Food that we dismiss as 'a bit mundane', like a plain white bread roll, would have been luxuries to our ancestors
Luxury today is about being close to nature. The latest thing in wine is “natural” wine, made without the use of additives but, more importantly, difficult for the uninitiated to understand as much of it smells like cider. Chefs, too, extol the virtues of sustainability and seasonality, some even forage for food, but in the past, haute cuisine was about breaking free of nature. Only the poor would have eaten seasonally. In an essay on taste in The New Yorker, Adam Gopnik cites the example of the poet Lucien in Balzac’s novel Lost Illusions who is forced by lack of funds to eat in a restaurant that “has only local and seasonal produce”. He goes on to describe: “the shame and suffering that the diners feel in having to eat in so peasant-like a manner right in the middle of Paris”.
Whereas nowadays we pay through the nose to eat “authentic” Italian peasant food, the truth is that authenticity, like good taste, is largely made up. Most traditional foods and drinks are relatively recent creations. In The Discovery of France, the historian Graham Robb writes: “The Dijon area was not particularly rich in blackcurrants until an enterprising café owner made an exploratory trip to Paris in 1841, noted the popularity of cassis and began to market his own liquor as a regional speciality.”

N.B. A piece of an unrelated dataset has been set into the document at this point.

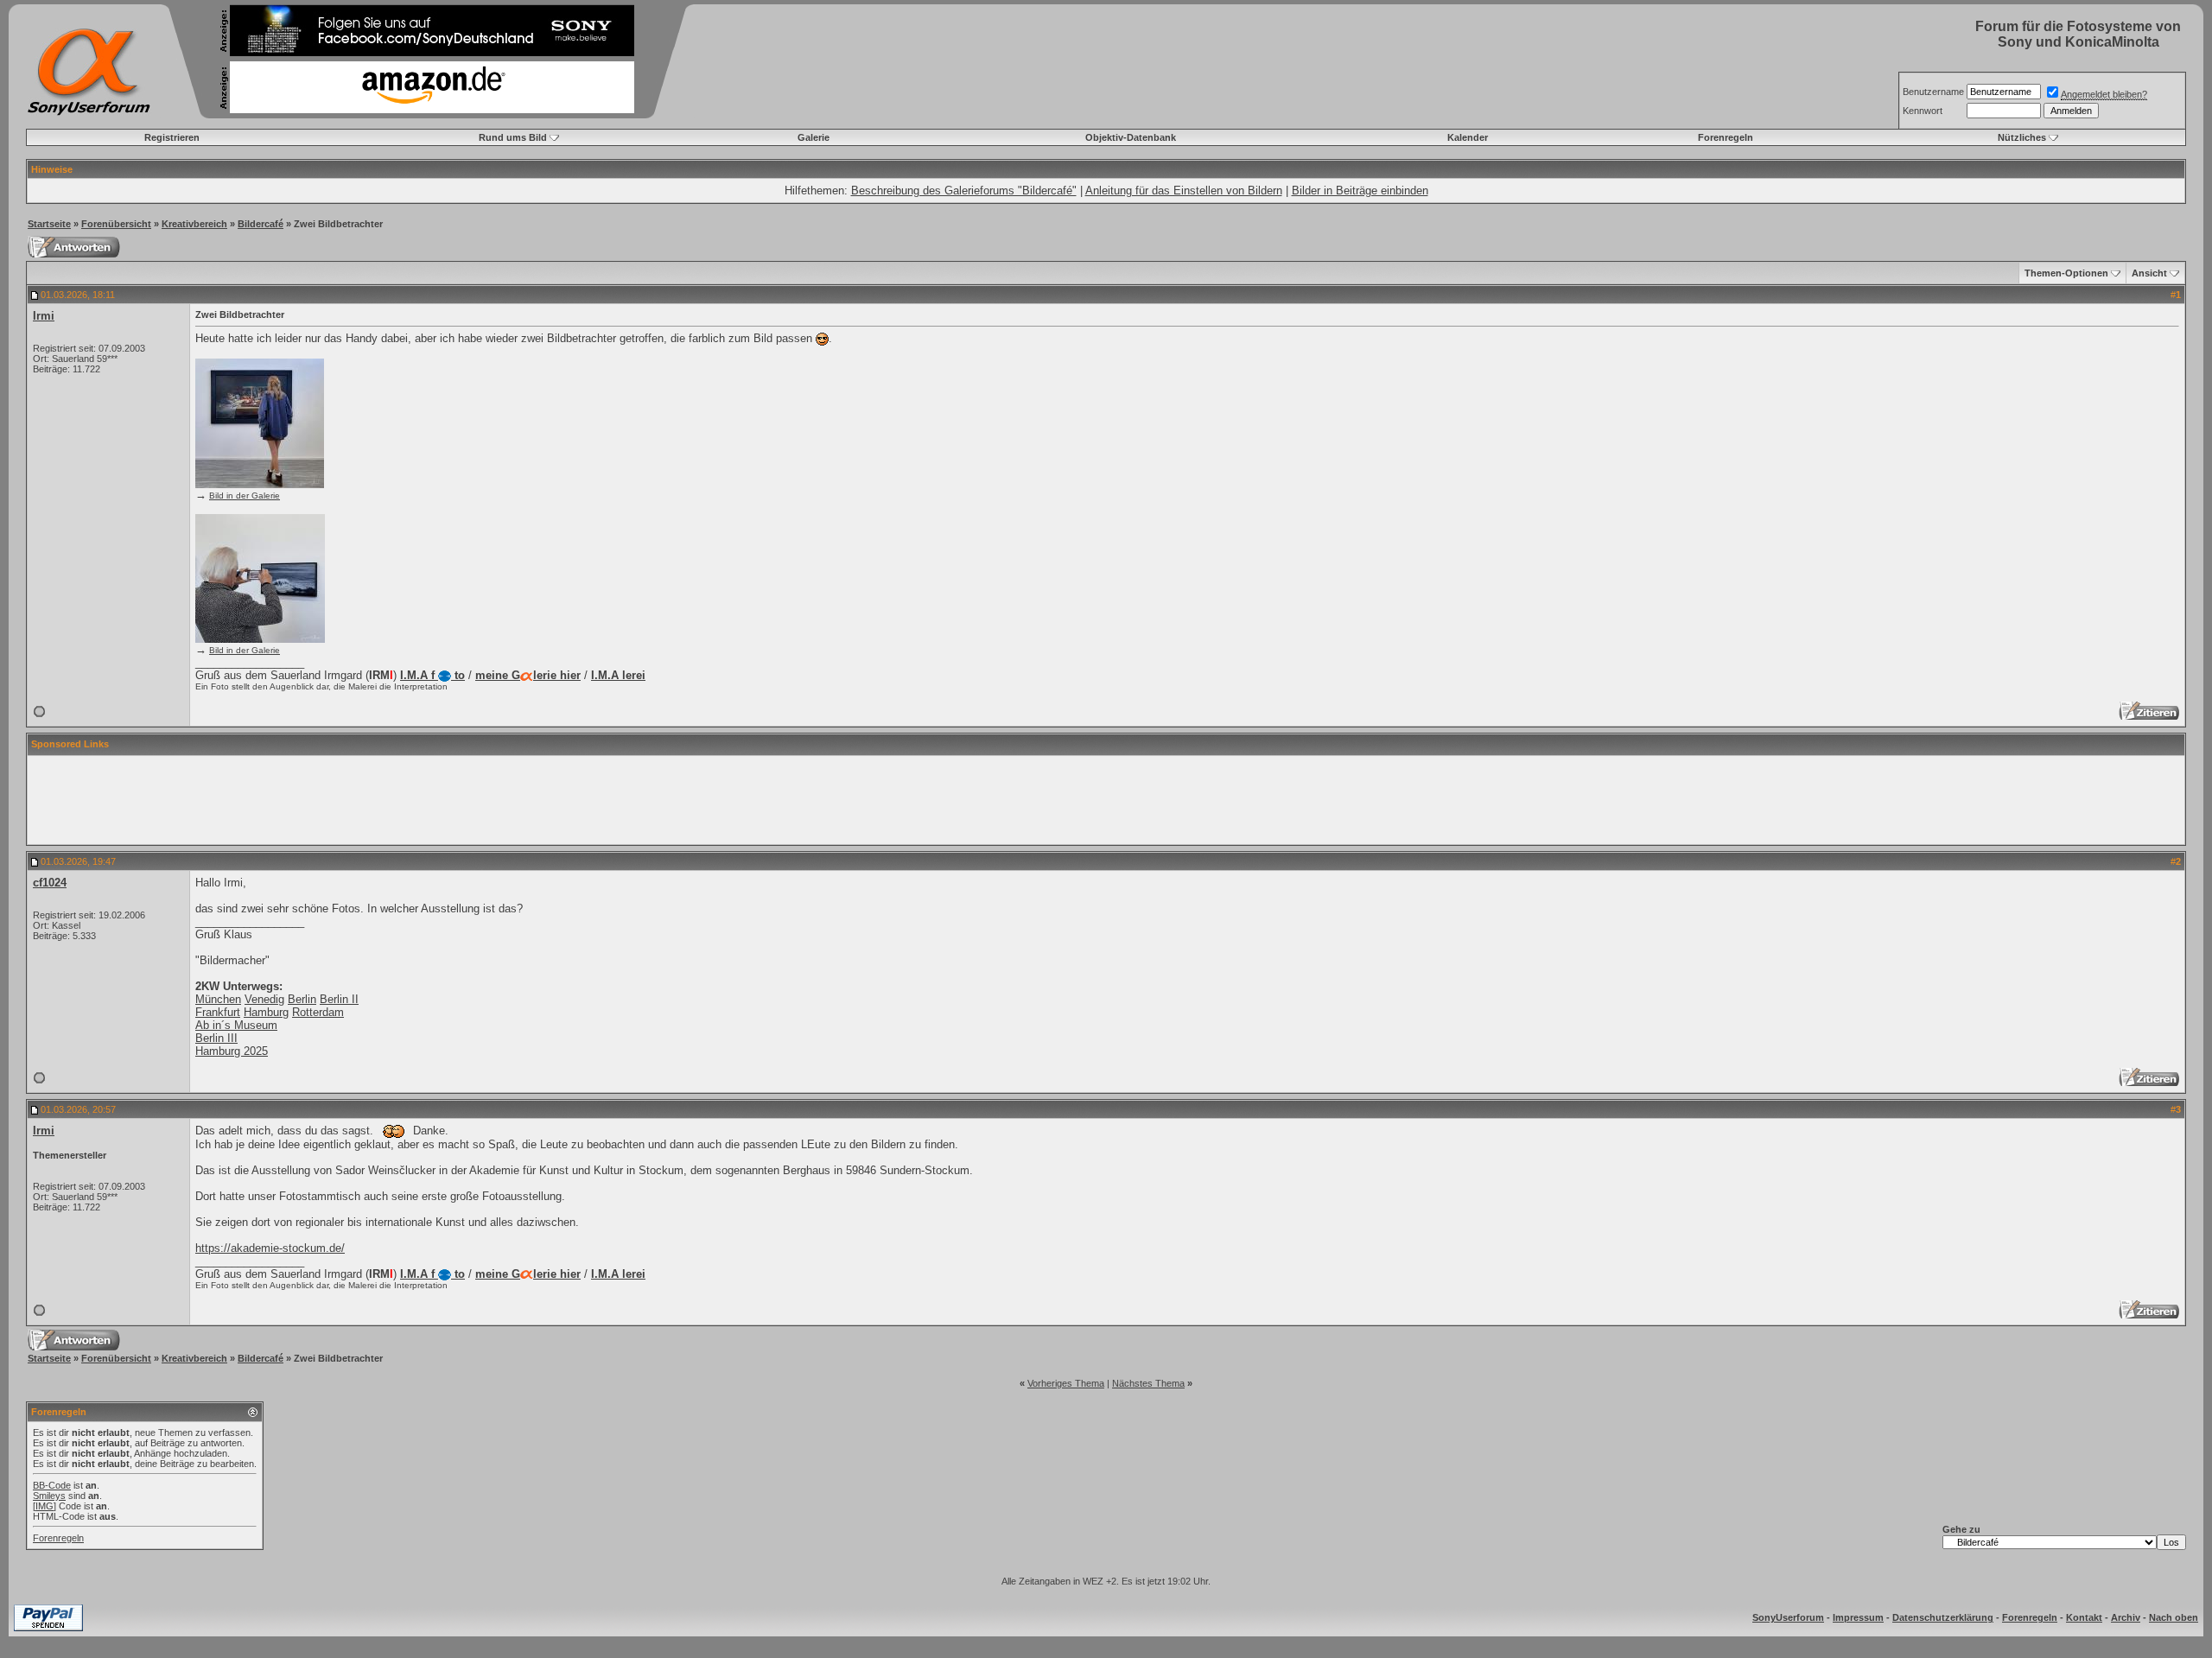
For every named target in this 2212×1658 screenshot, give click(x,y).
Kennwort (1922, 110)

So is good taste pointless? Should we just crack open a bottle of plonk and settle into a Big Mac and fries? Well, if you want to, go for it. But just because taste is cultural and changeable doesn’t make it pointless. Think of it as learning a rapidly evolving language. You can appreciate the beauty once you have learned the rules, just don’t pretend there’s anything natural about them.

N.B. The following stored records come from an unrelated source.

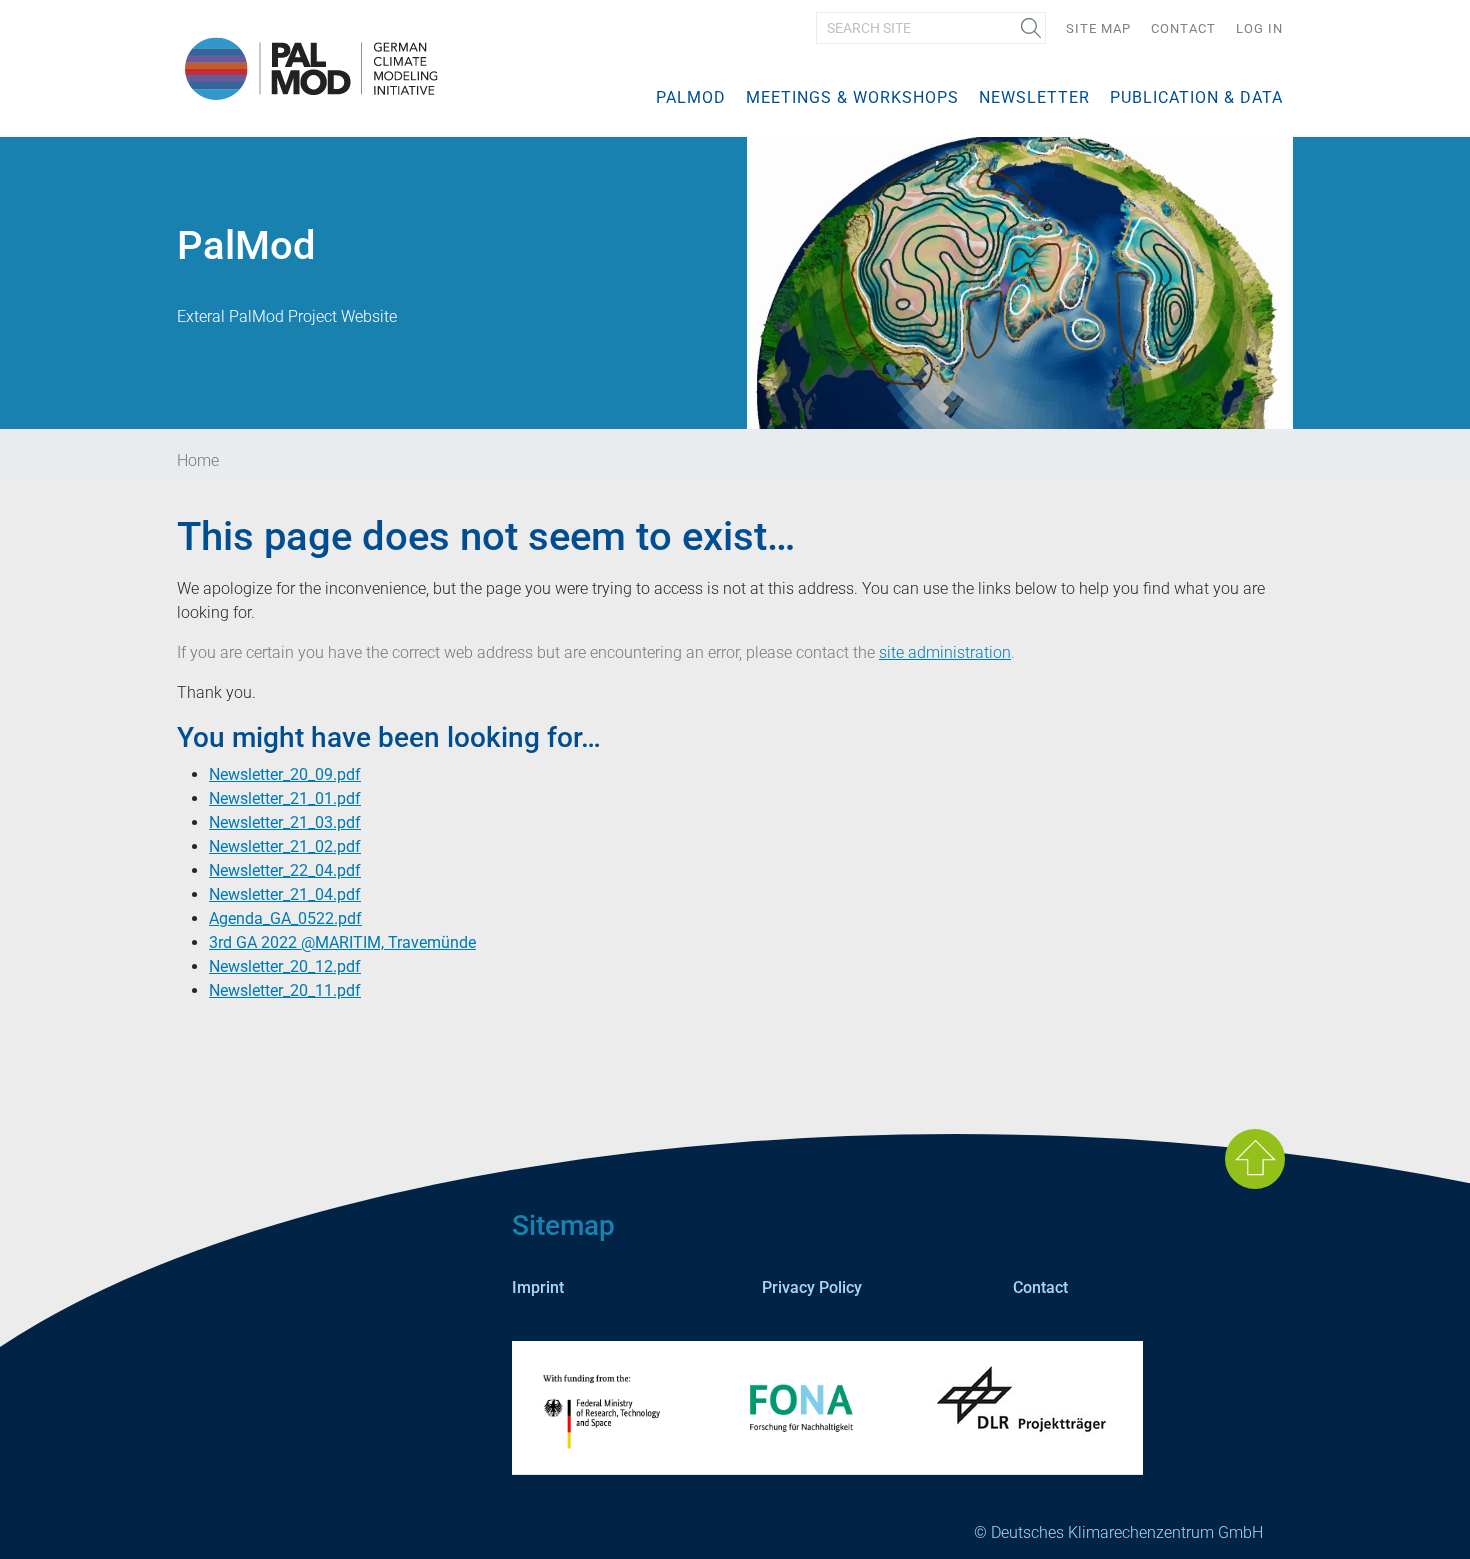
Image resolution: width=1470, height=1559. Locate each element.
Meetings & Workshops (852, 97)
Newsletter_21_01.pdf (285, 798)
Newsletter (1034, 97)
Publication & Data (1196, 97)
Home (198, 460)
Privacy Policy (812, 1287)
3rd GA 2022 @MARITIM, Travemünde (342, 942)
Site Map (1098, 28)
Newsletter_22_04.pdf (285, 870)
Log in (1259, 28)
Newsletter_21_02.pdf (285, 846)
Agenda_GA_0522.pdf (285, 918)
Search (1024, 30)
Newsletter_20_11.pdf (285, 990)
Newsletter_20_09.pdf (285, 774)
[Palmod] (307, 67)
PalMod (691, 97)
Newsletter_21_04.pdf (285, 894)
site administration (945, 652)
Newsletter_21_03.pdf (285, 822)
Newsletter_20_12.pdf (285, 966)
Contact (1183, 28)
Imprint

Developing “good taste” can be an enjoyable experience. It should be an adventure, and its subjectivity is liberating. I can appreciate haute cuisine but I know that the cheap restaurant with the warm-hearted chef will be more fun than the three-star temple of gastronomy; that the bottle of chilled red I had on holiday with my wife will always be more delicious than first-growth claret drunk surrounded by hedge fund managers; and that there’s nothing better with a cup of tea than a Hobnob. Don’t worry about what others think. Go with whatever you fancy. Unless you are dining with some Chinese businessmen you need to impress: in which case, close your eyes, have a large swig of something strong and devour that cold jellyfish salad.